:: ÉNONCÉ 1 ::
D'après le texte sur la Sextech, quelle était la valeur du marché du bien-être sexuel en 2019 ?
:: ÉNONCÉ 2 ::
Poursuivez le texte sur la Sextech à partir de sa dernière phrase.

:: TEXTE DE LA PAGE ::
Mais l’univers de la Sextech est-il maintenant libéré des préjugés? Rien n’est moins sûr. Le terme "Sextech" désigne toutes les technologies et innovations créées pour améliorer la santé et le bien-être sexuels. Il englobe la grande famille des sextoys, des applications de rencontre, de santé, des produits de réalité virtuelle, etc.. "Certains fonds n’ont pas le droit de financer des startups positionnées sur ce marché… C’est le cas de Bpifrance et des fonds qui y sont liés, parce qu’ils assimilent tout ce qui a trait au bien-être sexuel à de la pornographie" , déplorait récemment auprès de Maddyness Marine Wetzel, startup program manager à Station F et directrice du pôle Femtech de Sista. "Ce domaine est complètement sous-représenté, il n’est pas pris au sérieux de la part des fonds, alors que c’est une source d’innovations immense" , insiste Anne Kerveillant, fondatrice de MyLubie, qui développe un lubrifiant naturel à base d’eau. Pourtant, le marché du bien-être sexuel est passé de 23 milliards de dollars en 2014 à 74 milliards en 2019, selon un rapport de l’Allied Market Research. En 2027, l’étude estime qu’il atteindra 108 milliards de dollars.

:: EXTRAIT DE DONNÉES ::
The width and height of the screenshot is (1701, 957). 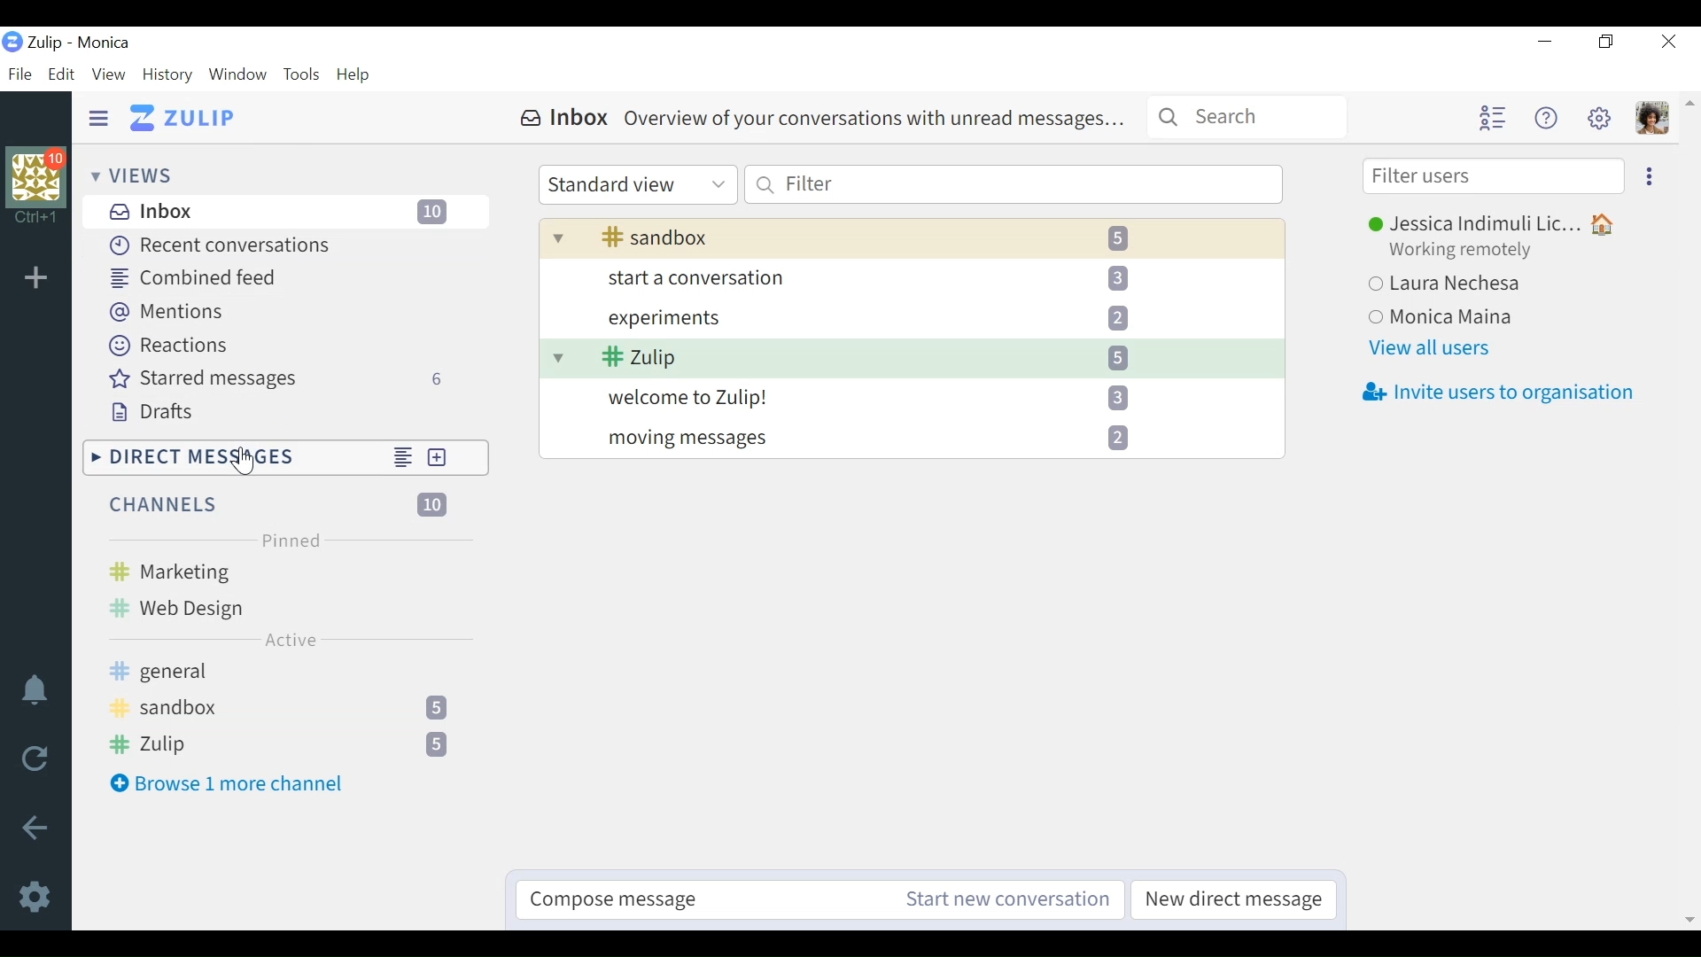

:: BONNE RÉPONSE 1 ::
74 milliards de dollars.

:: BONNE RÉPONSE 2 ::
Distinguer pornographie et bien-être sexuel

"Nous avons fait appel à un expert en private equity, notre dossier était béton, mais Bpifrance nous a refusé une subvention de 30 000 euros, alors qu’elle la donnait à tous les projets qui formulaient leurs cosmétiques eux-mêmes" , s’étonne encore Anne Kerveillant. "Si la version officielle ne le disait pas, on nous a avoué à demi-mot que c’était un problème de secteur… Il y a un énorme travail à faire autour du lubrifiant, un produit hyper diabolisé".

Christel Bony en a aussi fait les frais avec B.Sensory, sa marque de sextoy connecté à une application de littérature érotique. Si le produit avait rencontré son public et fait parler de lui au CES 2016, sa fondatrice l’avoue : elle a sous-estimé les freins que rencontrerait une telle innovation. "Dans ma tête, je présentais un produit technologique classique, je n’avais pas réalisé à quel point je me confronterais aux tabous, se souvient l’entrepreneuse. "Dès que le mot 'sexe' est prononcé, il est associé à de la porntech, or l’objectif des entrepreneurs la plupart du temps n’est pas de développer l'énième Dorcel ou YouPorn, mais de s’attaquer à des sujets de santé publique !" . Après avoir affronté beaucoup de crispation face à "ce sujet compliqué qu’est le plaisir féminin" , elle a finalement plié boutique en 2018.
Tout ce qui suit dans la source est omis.